Problem description — Starting at the line that contains "Request a Demo (2518, 18)", return every line through the end of the data exactly, without pictures.

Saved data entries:
┌──
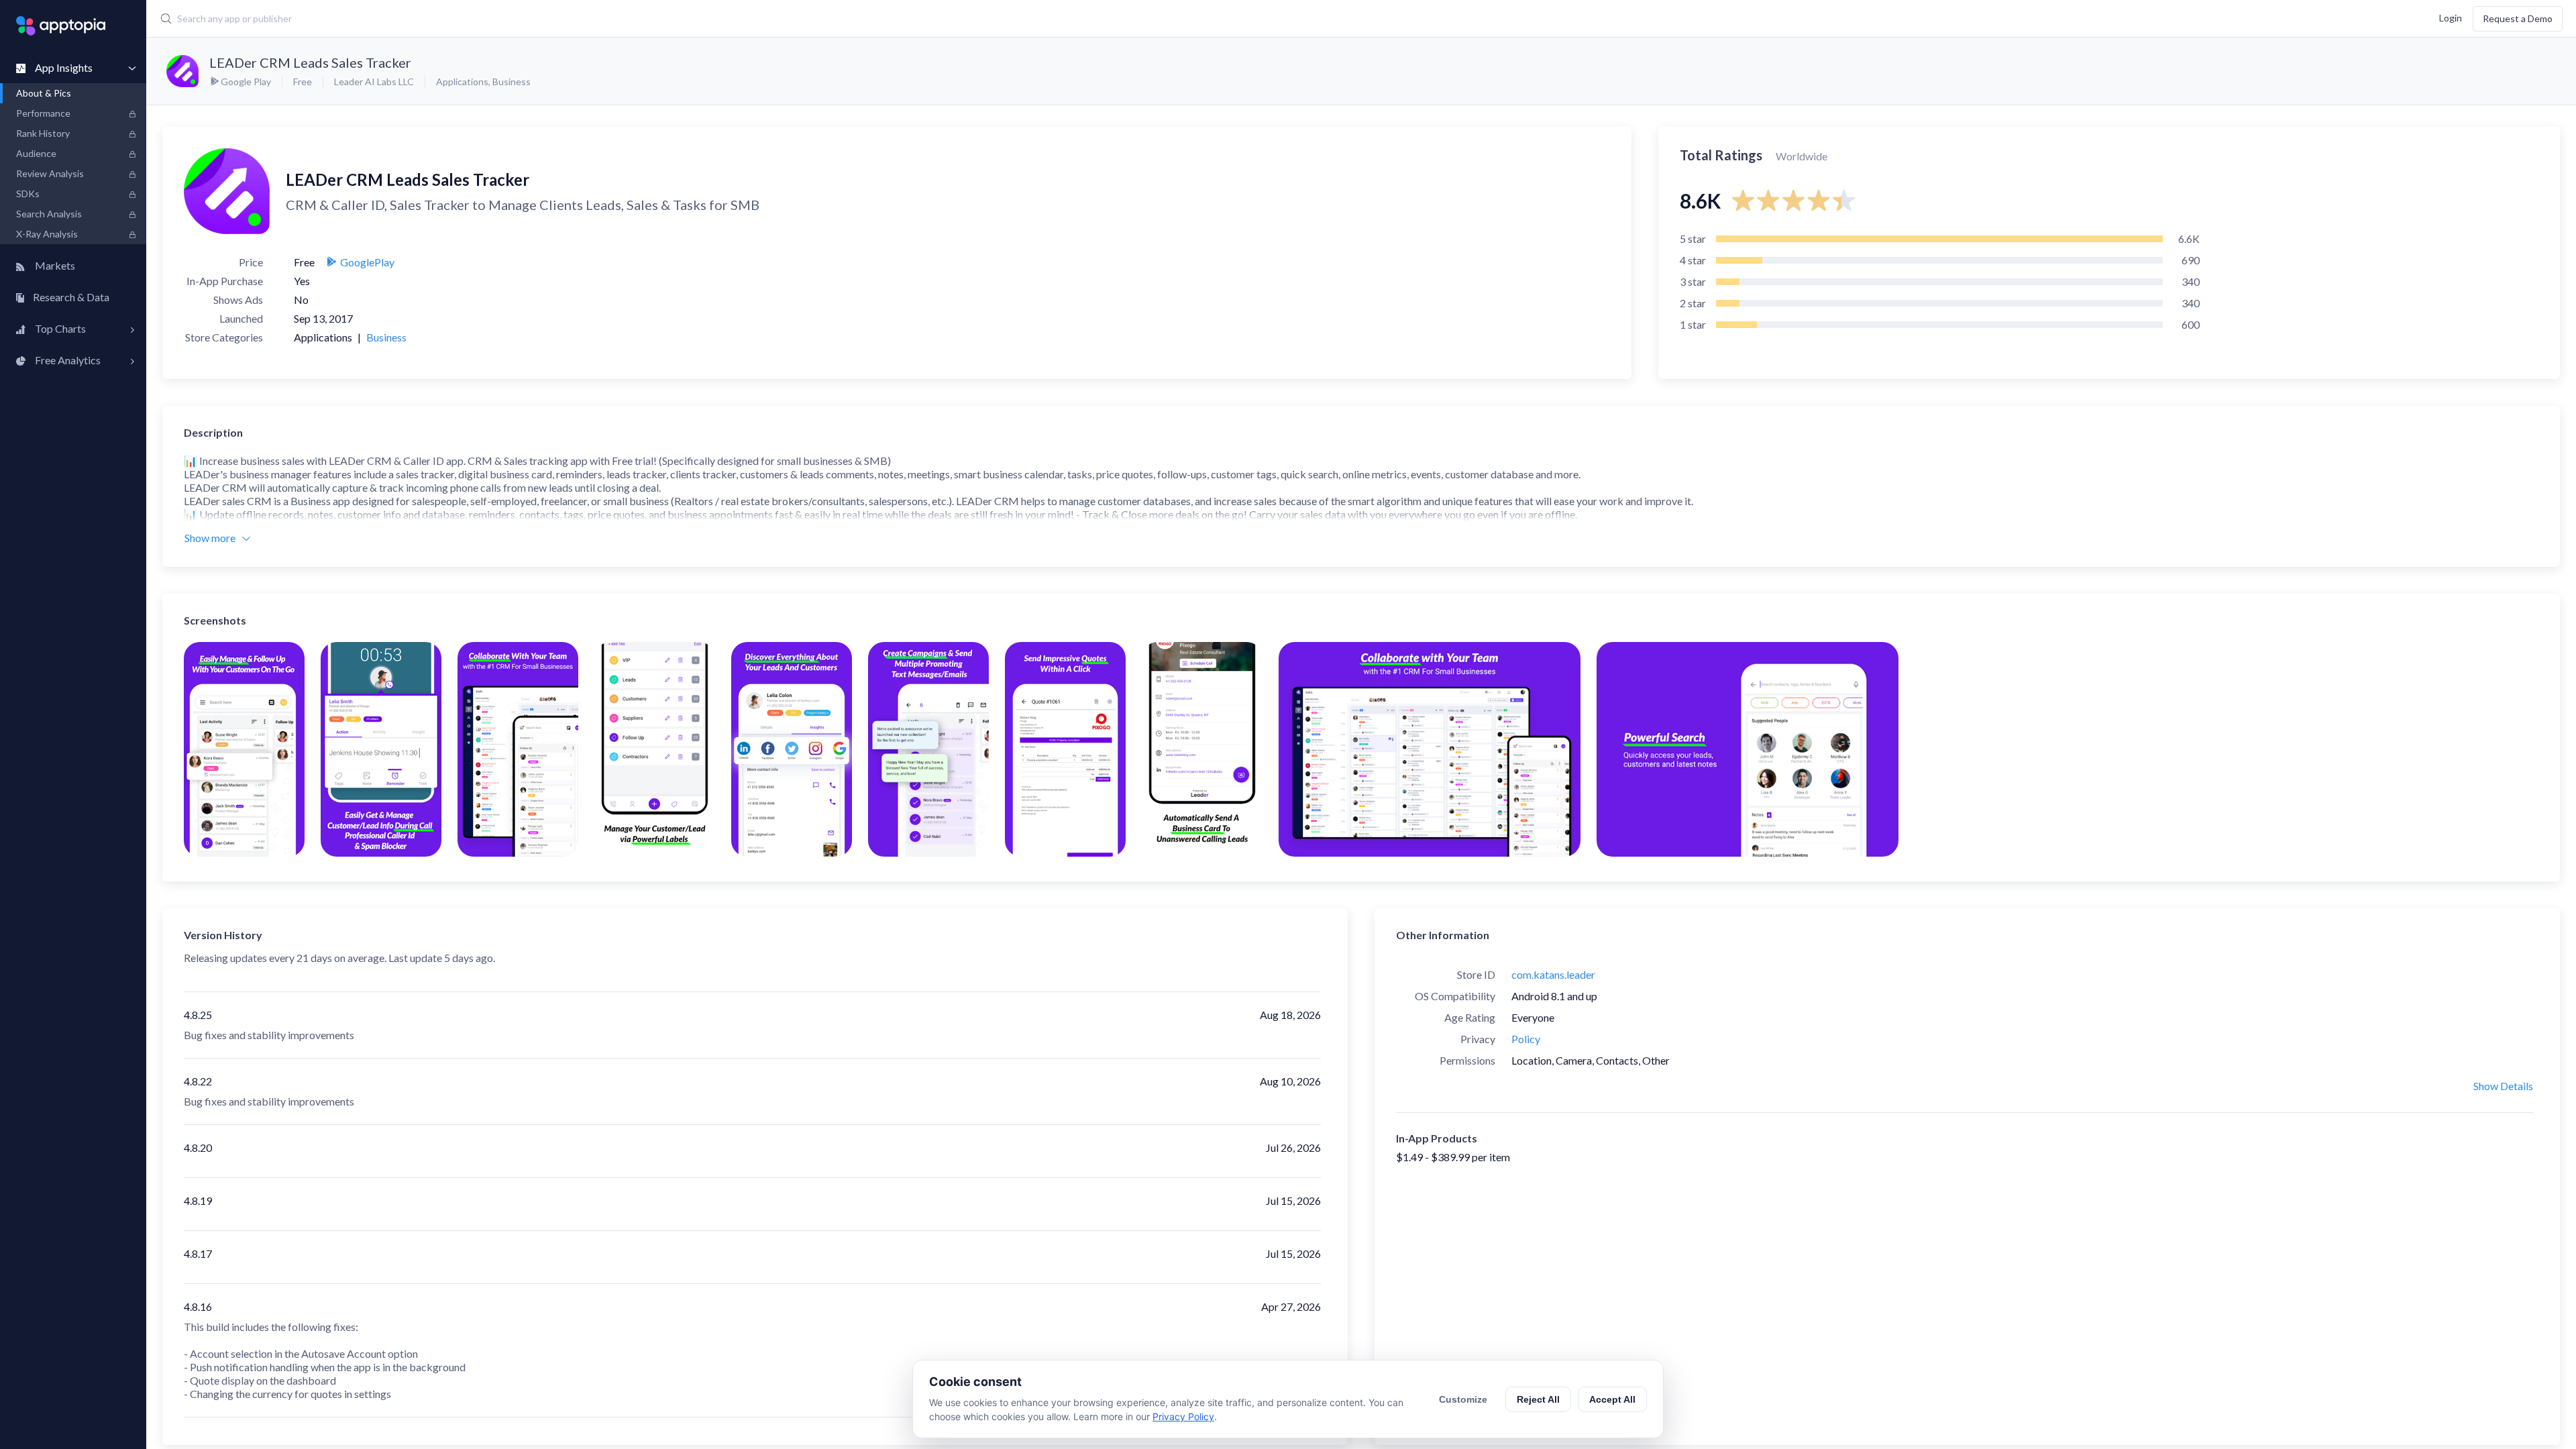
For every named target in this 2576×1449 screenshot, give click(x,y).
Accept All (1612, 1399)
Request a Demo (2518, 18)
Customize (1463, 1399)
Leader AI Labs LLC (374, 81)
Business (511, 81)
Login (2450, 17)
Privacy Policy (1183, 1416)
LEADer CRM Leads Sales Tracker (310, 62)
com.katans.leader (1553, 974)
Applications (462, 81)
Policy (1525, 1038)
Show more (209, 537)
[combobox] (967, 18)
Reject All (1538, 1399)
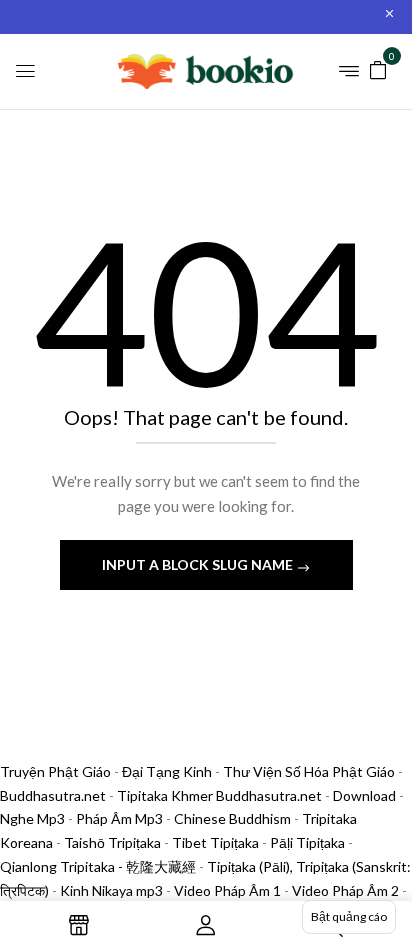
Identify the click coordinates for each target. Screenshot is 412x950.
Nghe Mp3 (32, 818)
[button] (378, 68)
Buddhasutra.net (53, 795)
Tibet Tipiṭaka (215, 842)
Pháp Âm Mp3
└──
Result for this task —
Request a Demo (2518, 18)
Customize (1463, 1399)
Leader AI Labs LLC (374, 81)
Business (511, 81)
Login (2450, 17)
Privacy Policy (1183, 1416)
LEADer CRM Leads Sales Tracker (310, 62)
com.katans.leader (1553, 974)
Applications (462, 81)
Policy (1525, 1038)
Show more (209, 537)
[combobox] (967, 18)
Reject All (1538, 1399)
Identify the click coordinates for each target. Screenshot is 412x950.
Nghe Mp3 (32, 818)
[button] (378, 68)
Buddhasutra.net (53, 795)
Tibet Tipiṭaka (215, 842)
Pháp Âm Mp3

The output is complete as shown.